21. Le Comité recommande à l’État partie d’allouer des ressources financières et humaines suffisantes pour pouvoir appliquer intégralement l’ensemble des mesures de réparation, y compris celles qui tiennent compte des problèmes des femmes, ainsi que les recommandations de la Commission pour la vérité historique , en particulier en ce qui concerne l’allocation de ressources financières et humaines à la Commission nationale de recherche des enfants disparus et au Programme national de réparation . En outre, le Comité encourage l’État partie à adopter le projet de loi visant à établir une Commission autonome chargée d’enquêter sur les disparitions de personnes, y compris des enfants. Enfin, il prie instamment l’État partie d’appliquer intégralement les décisions rendues par la Cour interaméricaine des droits de l’homme au sujet des cas d’enfants victimes du conflit armé.
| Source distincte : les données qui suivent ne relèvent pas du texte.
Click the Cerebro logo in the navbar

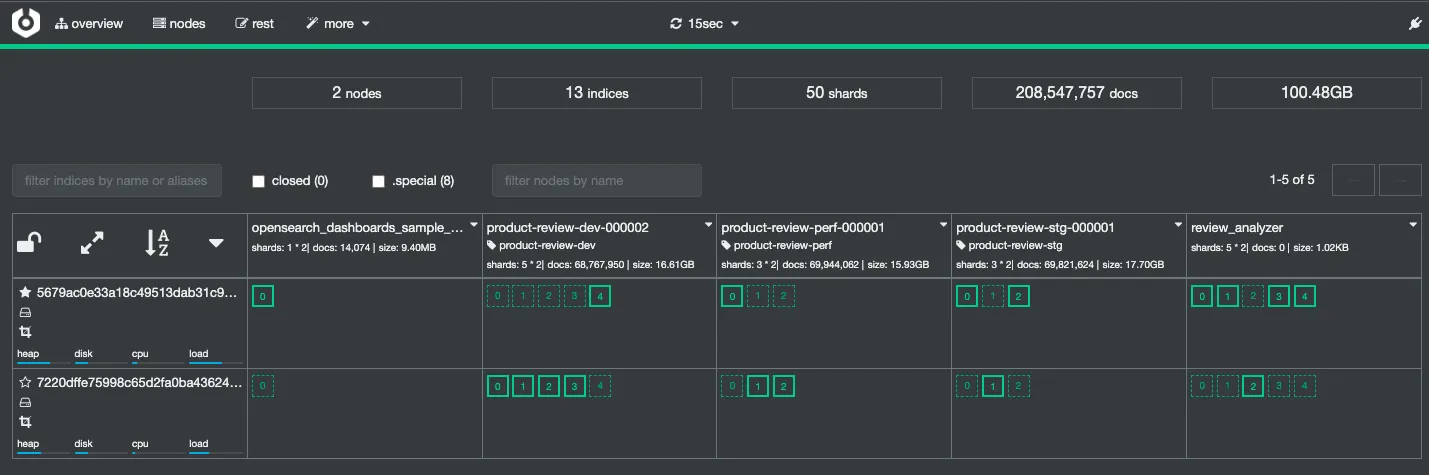point(26,23)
Assistance et coopération internationales

Assistance technique

22. Le Comité encourage l’État partie à solliciter davantage l’assistance technique internationale et à poursuivre sa coopération avec l’Organisation des Nations Unies, notamment avec le Haut ‑Commissariat des Nations Unies aux droits de l’homme ainsi qu’avec d’autres organismes pertinents, afin de faire progresser la mise en œuvre des dispositions du Protocole facultatif. Le Comité appelle également l’État partie à prendre ses responsabilités pour assurer la durabilité de cette assistance technique.

Suivi et diffusion

Suivi

23. Le Comité recommande à l’État partie de prendre toutes les mesures appropriées pour veiller à ce que les présentes recommandations soient intégralement appliquées, notamment en les transmettant aux ministères concernés, au congrès ainsi qu’aux autorités départementales et locales, afin qu’elles soient dûment examinées et suivies d’effet.

Diffusion

24. Eu égard au paragraphe 2 de l’article 6 du Protocole facultatif, le Comité recommande que le rapport et les réponses écrites présentés par l’État partie ainsi que les recommandations y relatives (observations finales) qui ont été adoptées soient largement diffusés, y compris au moyen de l’Internet (mais pas exclusivement), auprès du grand public, des organisations de la société civile, des groupes de jeunesse et des catégories professionnelles afin d’ouvrir le débat et de faire connaître la Convention, son application et son suivi. En outre, le Comité recommande à l’État partie de diffuser largement le Protocole facultatif auprès des enfants et de leurs parents, notamment par le biais des programmes scolaires et de l’éducation dans le domaine des droits de l’homme.

Prochain rapport

25. Conformément au paragraphe 2 de l’article 8 du Protocole facultatif, le Comité prie l’État partie de fournir un complément d’information sur l’application du Protocole facultatif dans ses troisième et quatrième rapports au titre de la Convention relative aux droits de l’enfant, qui seront présentés en un seul document, conformément à l’article 44 de la Convention.